Brown identifies ways to eliminate operating deficit

RICHARD M. LOCKE, provost at Brown University, discussed in a letter to members of the Brown community the steps that the university is taking to close an operating deficit.  / COURTESY BROWN UNIVERSITY
RICHARD M. LOCKE, provost at Brown University, discussed in a letter to members of the Brown community the steps that the university is taking to close an operating deficit. / COURTESY BROWN UNIVERSITY

PROVIDENCE – Brown University leaders have identified actions, along with steps to manage costs, that will help the university eliminate a $10 million-a-year operating deficit in three years.
In an emailed letter to “members of the Brown Community,” Provost Richard M. Locke cites a focus by the deficit reduction working group on the largest sources of spending, which include faculty and benefits, computing and information services, facilities and utilities, libraries, purchasing and the budget of the dean of faculty. The letter also is signed by Barbara Chernow, executive vice president for finance and administration at Brown.
The working group submitted recommendations in April privately to the Brown community, and university leadership received “substantial community feedback” that has led to the proposed actions, Locke wrote.
“While the university’s overall finances are strong, to move forward and achieve the aspirations outlined in our strategic plan, ‘Building on Distinction,’ we must ensure that we have a sustainable budget model in place that is both responsible and responsive,” he stated. “[The changes can be implemented] while maintaining our commitment to the quality of our teaching, research and campus services, and reaffirming our position as an employer of choice, offering desirable and fair benefits for our faculty and staff.”
The actions and associated savings Locke cites, which could accrue over the next several years, include:

  • Adjustments to health insurance copays, adopting a new pharmacy benefit manager, Optum Rx, and eliminating the health insurance buyout program, effective Jan. 1, for a savings of $1.3 million over two years;
  • Reducing a portion of the Dean of the Faculty budget that is allocated to temporary teaching, saving $1 million over two to three years;
  • Aligning or consolidating IT services across the university and reducing some IT positions through attrition, saving $1 million over three to five years;
  • Increasing facilities energy efficiency to reduce utility costs, reorganizing staff and “leveraging strategic sourcing” to generate $1.35 million in savings while maintaining the quality of services, over three to five years.

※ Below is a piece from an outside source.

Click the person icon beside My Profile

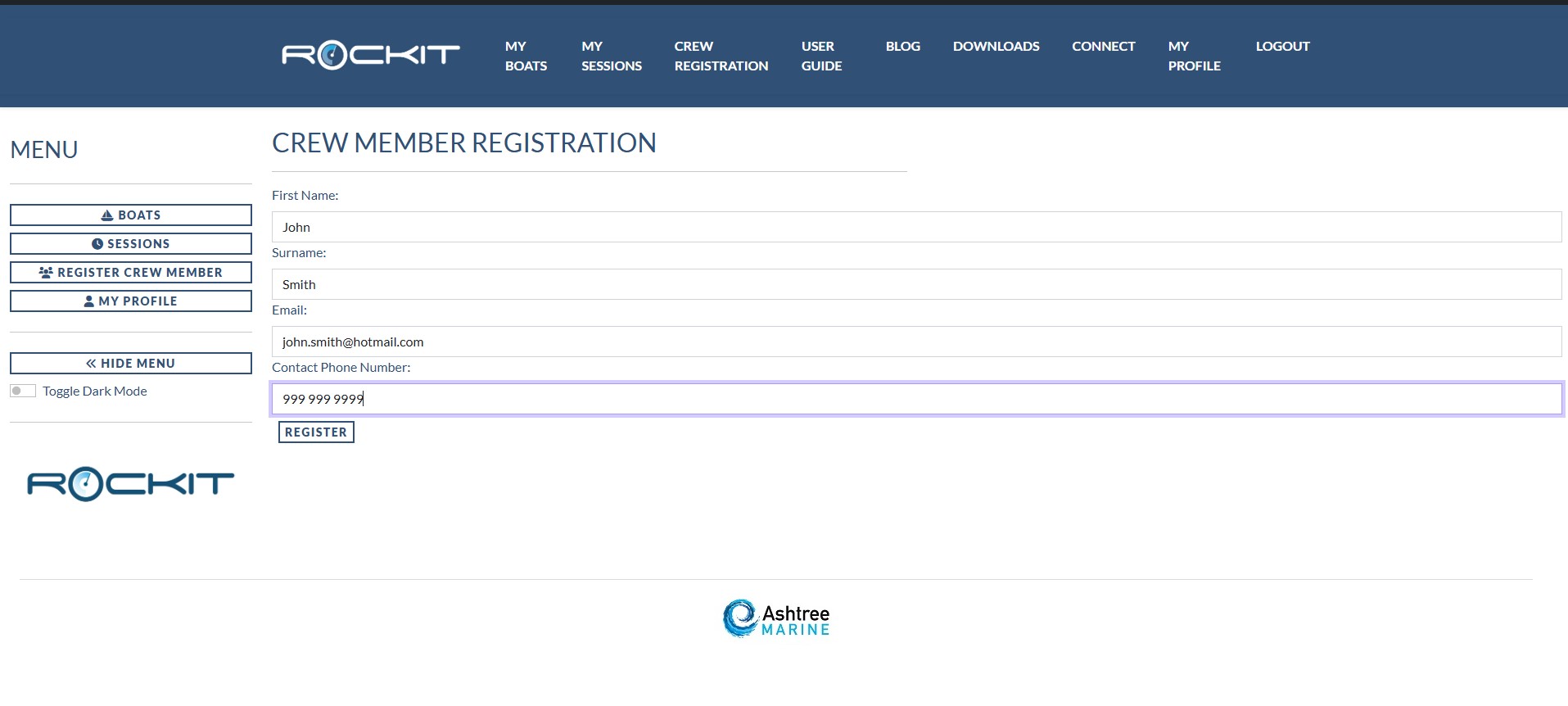coord(89,301)
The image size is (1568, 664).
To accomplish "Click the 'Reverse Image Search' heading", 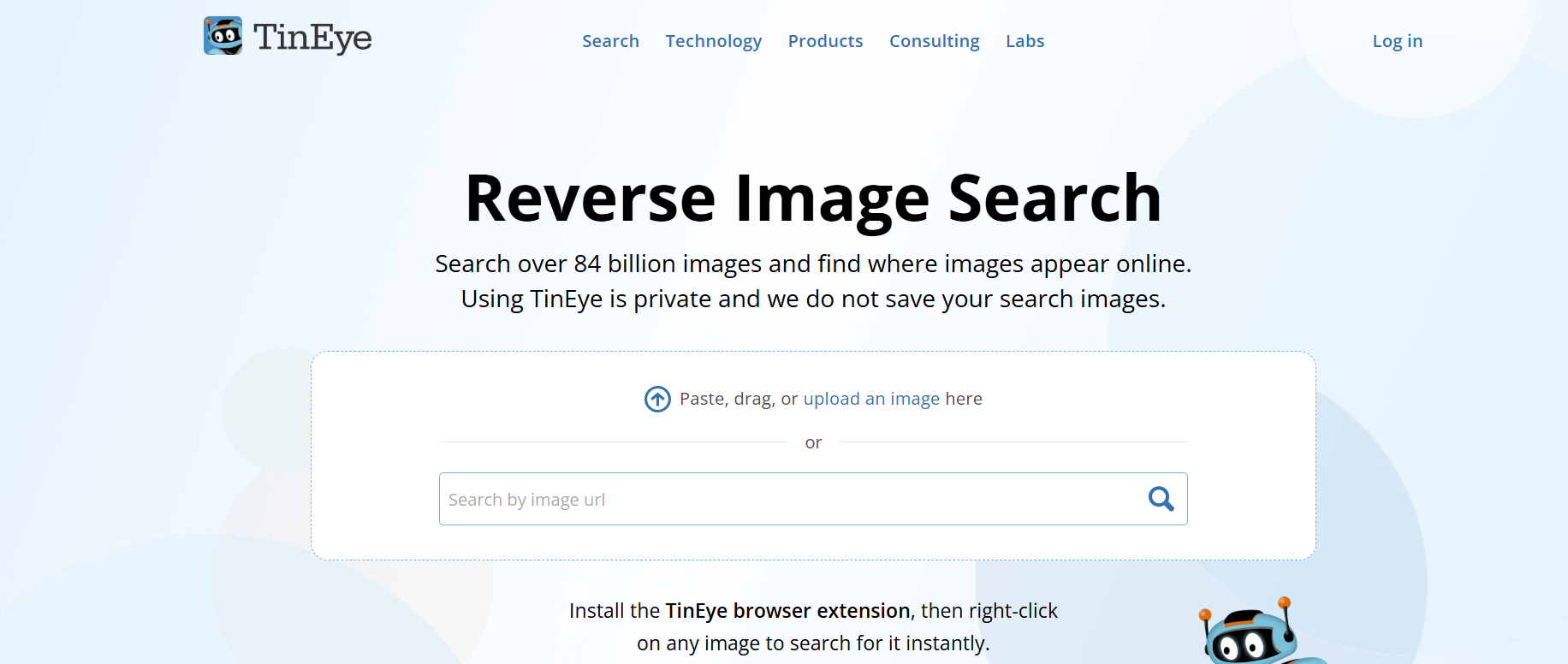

Other steps taken over the next three to five years include:

  • Developing a “more strategic approach” to purchasing or renegotiating contracts with outside vendors, saving $500,000;
  • Modifying library services and hours of operation, such as during summers and holidays, saving $400,000;
  • Adjusting the price of visiting scholar housing and promoting long-term leases, saving $250,000.

Locke said a voluntary staff retirement incentive program, offered in 2010, won’t be repeated because analysis shows that most of the eligible staff would need to be replaced. The suggestion had come from the community, not the working group, he said. The university also will not freeze the tuition aid program, he said.
Other recommended actions are still being explored, Locke said.